» **PROBLEM DETAILS**
Reproduce the whole of the data exactly.

[SOURCE DATA Boundary: Start]

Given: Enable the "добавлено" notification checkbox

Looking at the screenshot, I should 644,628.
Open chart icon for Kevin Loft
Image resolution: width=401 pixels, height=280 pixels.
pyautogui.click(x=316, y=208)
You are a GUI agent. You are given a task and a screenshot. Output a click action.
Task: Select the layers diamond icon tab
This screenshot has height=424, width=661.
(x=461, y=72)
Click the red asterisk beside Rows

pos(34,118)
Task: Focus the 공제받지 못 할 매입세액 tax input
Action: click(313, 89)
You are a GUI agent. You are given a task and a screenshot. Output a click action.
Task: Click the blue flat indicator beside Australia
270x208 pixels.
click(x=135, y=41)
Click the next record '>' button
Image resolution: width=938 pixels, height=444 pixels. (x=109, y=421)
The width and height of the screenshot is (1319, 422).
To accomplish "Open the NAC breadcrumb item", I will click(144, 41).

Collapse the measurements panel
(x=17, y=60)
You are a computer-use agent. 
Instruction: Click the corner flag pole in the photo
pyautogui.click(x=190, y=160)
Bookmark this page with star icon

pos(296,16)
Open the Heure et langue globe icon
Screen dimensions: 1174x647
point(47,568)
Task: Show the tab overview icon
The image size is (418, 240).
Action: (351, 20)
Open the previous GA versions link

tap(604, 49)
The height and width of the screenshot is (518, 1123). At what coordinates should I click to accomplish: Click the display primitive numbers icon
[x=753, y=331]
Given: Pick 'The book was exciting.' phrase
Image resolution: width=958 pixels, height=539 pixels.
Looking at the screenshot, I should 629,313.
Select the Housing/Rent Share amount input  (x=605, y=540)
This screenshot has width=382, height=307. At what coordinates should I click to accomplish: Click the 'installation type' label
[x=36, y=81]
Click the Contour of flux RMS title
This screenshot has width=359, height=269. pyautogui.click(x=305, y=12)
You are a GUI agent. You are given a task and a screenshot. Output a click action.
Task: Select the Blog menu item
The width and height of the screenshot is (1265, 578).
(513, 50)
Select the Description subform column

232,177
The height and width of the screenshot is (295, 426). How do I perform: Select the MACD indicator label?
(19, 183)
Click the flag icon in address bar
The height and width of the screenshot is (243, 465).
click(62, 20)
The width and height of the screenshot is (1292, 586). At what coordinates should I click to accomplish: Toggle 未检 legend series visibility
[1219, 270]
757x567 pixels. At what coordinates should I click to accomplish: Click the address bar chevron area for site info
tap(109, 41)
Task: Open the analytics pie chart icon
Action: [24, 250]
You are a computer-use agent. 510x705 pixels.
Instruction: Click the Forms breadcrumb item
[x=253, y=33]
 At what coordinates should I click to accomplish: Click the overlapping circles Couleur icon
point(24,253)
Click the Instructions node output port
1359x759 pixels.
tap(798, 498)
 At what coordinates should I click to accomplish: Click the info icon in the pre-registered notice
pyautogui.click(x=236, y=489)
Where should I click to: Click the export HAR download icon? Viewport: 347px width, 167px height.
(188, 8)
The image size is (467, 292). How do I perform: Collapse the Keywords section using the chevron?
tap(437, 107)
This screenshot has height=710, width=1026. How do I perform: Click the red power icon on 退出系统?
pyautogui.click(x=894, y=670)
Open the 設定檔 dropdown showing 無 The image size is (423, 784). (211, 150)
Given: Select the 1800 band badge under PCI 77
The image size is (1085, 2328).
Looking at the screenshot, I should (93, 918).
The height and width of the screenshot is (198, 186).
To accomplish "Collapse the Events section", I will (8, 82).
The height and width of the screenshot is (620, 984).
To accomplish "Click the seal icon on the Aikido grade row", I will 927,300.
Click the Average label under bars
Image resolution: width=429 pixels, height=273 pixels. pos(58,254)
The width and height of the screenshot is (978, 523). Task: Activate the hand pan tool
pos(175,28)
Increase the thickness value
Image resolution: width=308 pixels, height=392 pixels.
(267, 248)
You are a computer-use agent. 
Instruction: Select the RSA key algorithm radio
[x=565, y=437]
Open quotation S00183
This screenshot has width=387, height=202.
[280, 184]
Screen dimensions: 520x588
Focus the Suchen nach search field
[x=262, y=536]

[SOURCE DATA Boundary: End]

» **ANSWER BOX**
Given: Enable the "добавлено" notification checkbox

Looking at the screenshot, I should 644,628.
Open chart icon for Kevin Loft
Image resolution: width=401 pixels, height=280 pixels.
pyautogui.click(x=316, y=208)
You are a GUI agent. You are given a task and a screenshot. Output a click action.
Task: Select the layers diamond icon tab
This screenshot has height=424, width=661.
(x=461, y=72)
Click the red asterisk beside Rows

pos(34,118)
Task: Focus the 공제받지 못 할 매입세액 tax input
Action: click(313, 89)
You are a GUI agent. You are given a task and a screenshot. Output a click action.
Task: Click the blue flat indicator beside Australia
270x208 pixels.
click(x=135, y=41)
Click the next record '>' button
Image resolution: width=938 pixels, height=444 pixels. (x=109, y=421)
The width and height of the screenshot is (1319, 422).
To accomplish "Open the NAC breadcrumb item", I will click(144, 41).

Collapse the measurements panel
(x=17, y=60)
You are a computer-use agent. 
Instruction: Click the corner flag pole in the photo
pyautogui.click(x=190, y=160)
Bookmark this page with star icon

pos(296,16)
Open the Heure et langue globe icon
Screen dimensions: 1174x647
point(47,568)
Task: Show the tab overview icon
The image size is (418, 240).
Action: (351, 20)
Open the previous GA versions link

tap(604, 49)
The height and width of the screenshot is (518, 1123). At what coordinates should I click to accomplish: Click the display primitive numbers icon
[x=753, y=331]
Given: Pick 'The book was exciting.' phrase
Image resolution: width=958 pixels, height=539 pixels.
Looking at the screenshot, I should 629,313.
Select the Housing/Rent Share amount input  (x=605, y=540)
This screenshot has width=382, height=307. At what coordinates should I click to accomplish: Click the 'installation type' label
[x=36, y=81]
Click the Contour of flux RMS title
This screenshot has width=359, height=269. pyautogui.click(x=305, y=12)
You are a GUI agent. You are given a task and a screenshot. Output a click action.
Task: Select the Blog menu item
The width and height of the screenshot is (1265, 578).
(513, 50)
Select the Description subform column

232,177
The height and width of the screenshot is (295, 426). How do I perform: Select the MACD indicator label?
(19, 183)
Click the flag icon in address bar
The height and width of the screenshot is (243, 465).
click(62, 20)
The width and height of the screenshot is (1292, 586). At what coordinates should I click to accomplish: Toggle 未检 legend series visibility
[1219, 270]
757x567 pixels. At what coordinates should I click to accomplish: Click the address bar chevron area for site info
tap(109, 41)
Task: Open the analytics pie chart icon
Action: [24, 250]
You are a computer-use agent. 510x705 pixels.
Instruction: Click the Forms breadcrumb item
[x=253, y=33]
 At what coordinates should I click to accomplish: Click the overlapping circles Couleur icon
point(24,253)
Click the Instructions node output port
1359x759 pixels.
tap(798, 498)
 At what coordinates should I click to accomplish: Click the info icon in the pre-registered notice
pyautogui.click(x=236, y=489)
Where should I click to: Click the export HAR download icon? Viewport: 347px width, 167px height.
(188, 8)
The image size is (467, 292). How do I perform: Collapse the Keywords section using the chevron?
tap(437, 107)
This screenshot has height=710, width=1026. How do I perform: Click the red power icon on 退出系统?
pyautogui.click(x=894, y=670)
Open the 設定檔 dropdown showing 無 The image size is (423, 784). (211, 150)
Given: Select the 1800 band badge under PCI 77
The image size is (1085, 2328).
Looking at the screenshot, I should (93, 918).
The height and width of the screenshot is (198, 186).
To accomplish "Collapse the Events section", I will (8, 82).
The height and width of the screenshot is (620, 984).
To accomplish "Click the seal icon on the Aikido grade row", I will 927,300.
Click the Average label under bars
Image resolution: width=429 pixels, height=273 pixels. pos(58,254)
The width and height of the screenshot is (978, 523). Task: Activate the hand pan tool
pos(175,28)
Increase the thickness value
Image resolution: width=308 pixels, height=392 pixels.
(267, 248)
You are a computer-use agent. 
Instruction: Select the RSA key algorithm radio
[x=565, y=437]
Open quotation S00183
This screenshot has width=387, height=202.
[280, 184]
Screen dimensions: 520x588
Focus the Suchen nach search field
[x=262, y=536]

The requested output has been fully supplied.